Where It Falls Short

Even by Fast & Furious standards, F9 is pretty thin on character development. Most of the cast is just going through the motions, hitting their familiar beats without much growth or change. The film is so focused on spectacle that it sometimes forgets to give us reasons to care about what's happening.

The pacing is also pretty uneven. At 143 minutes, it's definitely too long, and there are stretches where the momentum flags between action sequences. Some of the flashback scenes drag, and not all of the comedy lands.

The plot is incredibly convoluted, even for this franchise. There are double-crosses, secret organizations, MacGuffins, and character resurrections that are hard to follow even if you've seen all the previous movies. New viewers will be completely lost.

Technical Spectacle

The action choreography is genuinely impressive. These sequences are massive undertakings involving hundreds of people and incredibly complex logistics. The practical stunt work is still the franchise's calling card, and F9 delivers some truly spectacular vehicular mayhem.

The production design creates this heightened reality where every car is perfectly modified for whatever insane situation it needs to handle. The attention to detail in the vehicles themselves is incredible - these aren't just cars, they're characters in their own right.

Brian Tyler's score hits all the right notes, building on themes established in previous films while adding new musical ideas. The music knows when to be bombastic and when to pull back for the emotional moments.

A Love Letter to Absurdity

What I've come to appreciate about these movies is their complete commitment to their own mythology. F9 doesn't apologize for being ridiculous - it celebrates it. This is a franchise that has created its own internal logic where loyalty and family can literally overcome the laws of physics.

There's something pure about that approach. In a world where so many blockbusters try to have it both ways - grounded enough to be "realistic" but spectacular enough to be entertaining - the Fast & Furious movies have chosen spectacle every time. They're not interested in being plausible; they're interested in being awesome.

Final Thoughts

F9 is not a good movie in any traditional sense. The plot is nonsensical, the dialogue is cheesy, and the action defies every law of physics ever discovered.
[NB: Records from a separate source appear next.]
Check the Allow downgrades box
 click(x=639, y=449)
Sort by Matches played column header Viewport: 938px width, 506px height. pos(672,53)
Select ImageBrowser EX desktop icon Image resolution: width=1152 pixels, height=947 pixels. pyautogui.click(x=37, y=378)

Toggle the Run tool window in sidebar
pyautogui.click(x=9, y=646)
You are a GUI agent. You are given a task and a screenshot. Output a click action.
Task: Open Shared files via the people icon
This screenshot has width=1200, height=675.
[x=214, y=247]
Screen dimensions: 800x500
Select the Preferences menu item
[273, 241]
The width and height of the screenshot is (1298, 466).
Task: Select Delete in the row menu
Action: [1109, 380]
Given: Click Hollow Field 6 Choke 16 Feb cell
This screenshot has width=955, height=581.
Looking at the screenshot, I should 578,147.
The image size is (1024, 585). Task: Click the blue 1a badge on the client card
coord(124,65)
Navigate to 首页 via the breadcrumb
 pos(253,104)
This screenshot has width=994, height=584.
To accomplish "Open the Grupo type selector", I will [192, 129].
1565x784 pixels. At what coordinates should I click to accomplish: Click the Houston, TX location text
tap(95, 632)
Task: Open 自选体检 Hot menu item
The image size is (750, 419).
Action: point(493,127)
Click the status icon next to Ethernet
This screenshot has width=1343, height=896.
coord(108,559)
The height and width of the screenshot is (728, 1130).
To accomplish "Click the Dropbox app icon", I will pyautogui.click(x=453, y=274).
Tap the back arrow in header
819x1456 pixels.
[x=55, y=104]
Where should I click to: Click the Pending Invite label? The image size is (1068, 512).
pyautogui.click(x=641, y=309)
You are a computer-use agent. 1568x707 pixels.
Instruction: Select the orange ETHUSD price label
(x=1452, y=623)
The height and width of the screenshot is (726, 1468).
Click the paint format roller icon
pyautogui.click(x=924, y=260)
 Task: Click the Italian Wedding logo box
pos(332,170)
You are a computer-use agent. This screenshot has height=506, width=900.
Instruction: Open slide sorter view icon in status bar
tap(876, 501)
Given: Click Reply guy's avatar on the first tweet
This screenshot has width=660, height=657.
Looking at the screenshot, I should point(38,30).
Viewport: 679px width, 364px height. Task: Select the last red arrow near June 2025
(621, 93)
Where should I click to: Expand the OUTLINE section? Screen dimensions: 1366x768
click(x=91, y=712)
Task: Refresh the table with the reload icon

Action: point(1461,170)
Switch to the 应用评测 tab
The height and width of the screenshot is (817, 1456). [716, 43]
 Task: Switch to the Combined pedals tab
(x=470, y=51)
But it's also incredibly entertaining, surprisingly emotional, and completely committed to its own brand of insanity.

If you've made it this far into the franchise, you know what you're getting. This is comfort food filmmaking - familiar characters in increasingly outrageous situations, all held together by the power of family and really expensive cars.

Is it dumb? Absolutely. Is it fun? Hell yes. Sometimes that's exactly what you need from a movie.

Bottom Line: F9 is the most ridiculous Fast & Furious movie yet, and that's exactly what it should be. It's pure spectacle filmmaking that chooses awesome over logical every single time.

Perfect For: Fans of the franchise, action movie lovers who don't mind absurdity, anyone looking for pure entertainment without deeper meaning, and people who want to see cars do impossible things.

Content Warning: Intense action sequences, some strong language, and physics-defying stunts that might make science teachers cry.

Best Viewing Experience: The biggest, loudest theater you can find. This is meant to be experienced as a spectacle, with surround sound and a screen large enough to appreciate the scale of the mayhem.